Phgdh, also known as PhosphoGlycerol Dehydrogenase, is the first rate-limiting enzyme in the serine biosynthesis pathway, catalyzing the conversion of 3-phosphoglycerate to 3-phosphohydroxypyruvate. Serine synthesis is crucial for macromolecule synthesis, neutralizing oxidative stress, and regulating methylation reactions. This pathway is associated with various biological processes such as cell proliferation, metastasis, and immune-related functions [1,3,4,6].

In bladder cancer, knockdown of Phgdh promoted ferroptosis and decreased cancer cell proliferation while downregulating SLC7A11 expression. Phgdh interacts with PCBP2, inhibiting its ubiquitination degradation, and PCBP2 in turn stabilizes SLC7A11 mRNA [1]. In breast cancer, loss of Phgdh potentiated metastatic dissemination, with low Phgdh expression in primary tumors associated with decreased metastasis-free survival. Mechanistically, loss of the interaction between Phgdh and phosphofructokinase activated the hexosamine-sialic acid pathway, leading to aberrant protein glycosylation and increased cell migration [2]. In hepatocellular carcinoma, PRMT1-mediated methylation of Phgdh at arginine 236 enhanced its catalytic activity, promoting serine synthesis and tumor growth. Blocking this methylation inhibited serine synthesis and restrained tumor growth [4]. In glioblastoma, genetic ablation of Phgdh in endothelial cells pruned over-sprouting vasculature, abrogated intratumoral hypoxia, and improved T-cell infiltration. In HCC, inactivation of Phgdh reduced the production of key metabolites, elevated ROS levels, and induced apoptosis upon Sorafenib treatment. The Phgdh inhibitor NCT-503 worked synergistically with Sorafenib to abolish HCC growth. In pre-clinical models of brain metastasis, genetic suppression and pharmacologic inhibition of Phgdh attenuated brain metastasis but not extracranial tumor growth [5,7,8].
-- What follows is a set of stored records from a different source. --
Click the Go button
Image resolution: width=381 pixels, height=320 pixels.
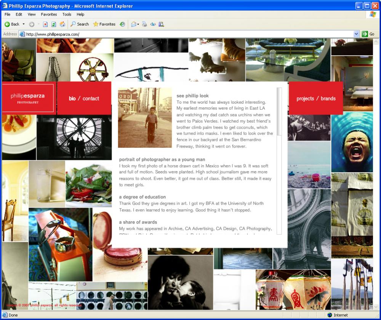[368, 34]
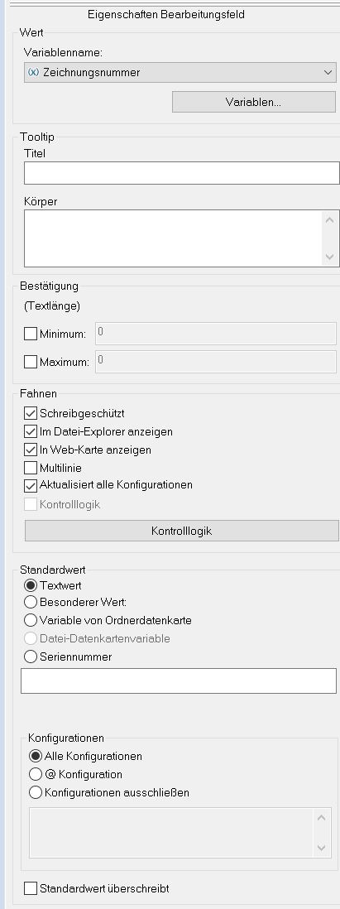
Task: Click the default value text field
Action: (179, 681)
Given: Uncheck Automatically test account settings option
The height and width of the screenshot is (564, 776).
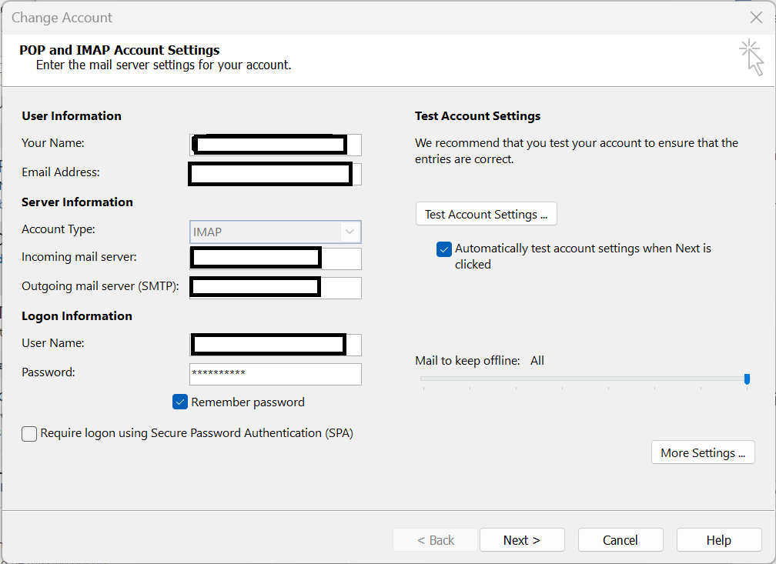Looking at the screenshot, I should 444,249.
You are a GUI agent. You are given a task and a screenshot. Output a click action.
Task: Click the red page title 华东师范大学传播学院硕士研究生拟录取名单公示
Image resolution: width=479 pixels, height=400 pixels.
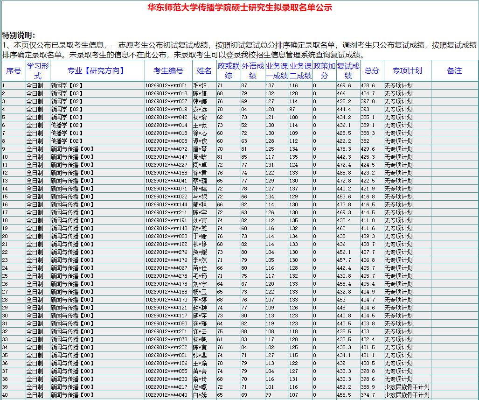click(x=240, y=8)
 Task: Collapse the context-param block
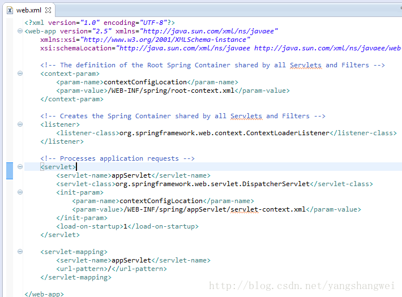20,74
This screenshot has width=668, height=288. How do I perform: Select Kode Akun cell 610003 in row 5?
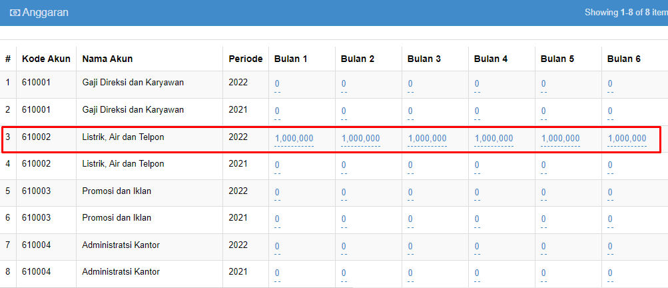(x=36, y=191)
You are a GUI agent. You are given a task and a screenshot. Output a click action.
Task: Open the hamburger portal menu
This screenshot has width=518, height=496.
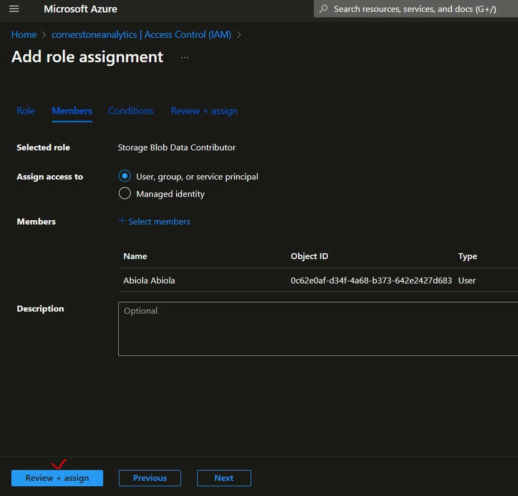14,9

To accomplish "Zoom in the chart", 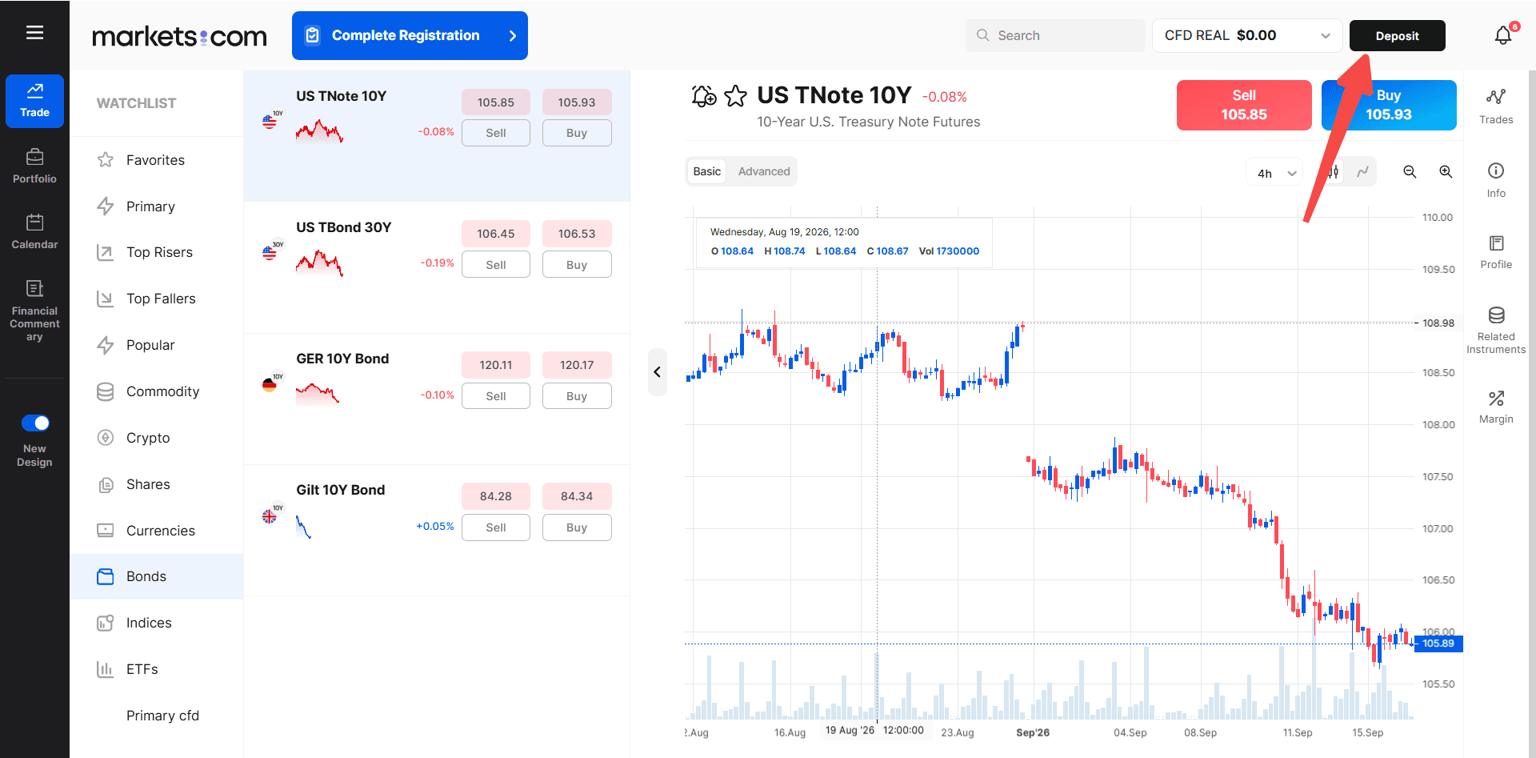I will (1446, 171).
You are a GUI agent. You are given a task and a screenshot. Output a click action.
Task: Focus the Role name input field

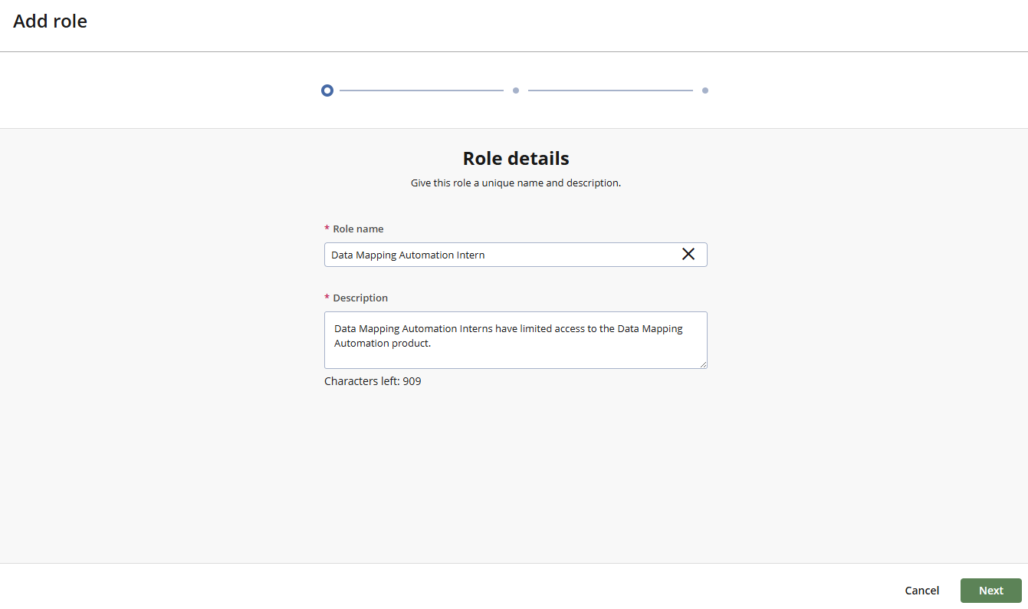(498, 255)
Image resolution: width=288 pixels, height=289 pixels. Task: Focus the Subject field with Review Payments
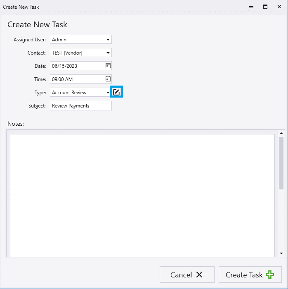[80, 106]
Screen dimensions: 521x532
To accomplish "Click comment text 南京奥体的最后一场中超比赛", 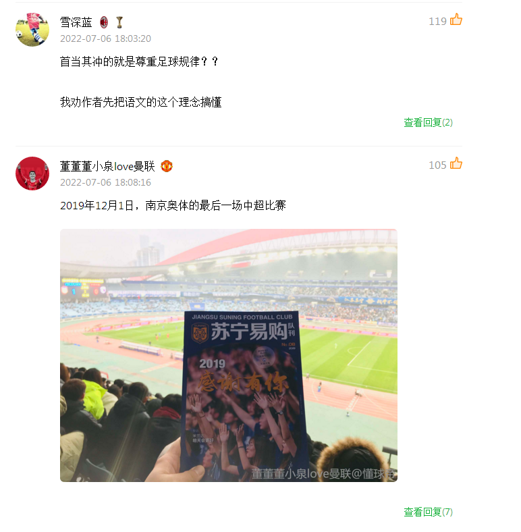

In conclusion, Phgdh plays a vital role in serine synthesis, which impacts multiple biological processes and disease conditions. Gene knockout and other loss-of-function models have revealed its significance in cancer metastasis, tumor growth, and response to therapies in various cancers, highlighting its potential as a therapeutic target [1-2,4-5,9-10].